Breathtaking skyscraper with new event venue to replace beloved Toronto landmark
Toronto's skyline is undergoing an unprecedented amount change, and another new towering landmark is expected to enter the fray in 2025 with the coming Union Centre development at 171 Front Street West.
The upcoming project from developers Allied Properties REIT and Westbank Corp marks the second design in the city from world-renowned architects Bjarke Ingels Group, working with executive architects Adamson Associates to bring this new, green-terraced office tower to the skyline.
Rising 54 storeys from the southeast corner of Front and Simcoe, the tower is set to meet to the rear of the existing building at 151-171 Front West.
Rising 298 metres — the exact height of the current tallest building in Toronto and Canada, First Canadian Place — Union Centre is primed to become one of the most prominent points on the skyline, even with much taller projects in the pipeline.
But just about anyone can slap together a tall building these days, which is why it's such a treat to see the way this one would contribute to the cityscape — both in terms of how it will morph the city skyline and the cultural landscape.

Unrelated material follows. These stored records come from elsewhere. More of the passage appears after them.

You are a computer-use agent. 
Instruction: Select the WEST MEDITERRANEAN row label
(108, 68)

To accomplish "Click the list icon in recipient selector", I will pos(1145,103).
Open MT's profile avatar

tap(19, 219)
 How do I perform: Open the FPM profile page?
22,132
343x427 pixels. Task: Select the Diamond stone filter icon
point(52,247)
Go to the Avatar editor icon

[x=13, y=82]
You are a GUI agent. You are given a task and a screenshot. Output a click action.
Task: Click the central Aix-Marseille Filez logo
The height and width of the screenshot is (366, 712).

The development's approximately 118,700 square metres of new commercial space — including 37 floors of offices — will be crowned by a series of terraces draped in greenery, marking an outdoor amenity space for office tenants primed to offer some pretty spectacular views of the city.
Plans to include a 2,000-seat live performance and presentation venue have been public since the current design was revealed back in 2019, but a new rendering (above) is now providing a tease at the impressively-designed space, which reads like an earth-toned reversal of the tower's signature green upper terraces.
This splash of green on the skyline is mirrored by green walls covering the south facades of the lower levels, bridging over a reconfigured Station Street and facing the rail corridor to the south.
Another key feature is the inclusion of three storeys that house a new data centre space to expand the existing digital infrastructure currently on site in the red brick building along Front Street.
With the downtown population only rising and a predicted eventual return to normal office conditions, the data centre is somewhat futureproofed through five additional floors of flexible office space that can be converted for a future data centre expansion.
It's not all sunshine and roses, though, as the approved plan would result in the loss of a much-photographed Toronto landmark in the massive barrel-vaulted section of the PATH system's Skywalk passing the UP Express's Union stop.
In its place, a new-build, two-storey section of Skywalk would be constructed into the base of the tower, maintaining access through the site and across the Union Station rail corridor.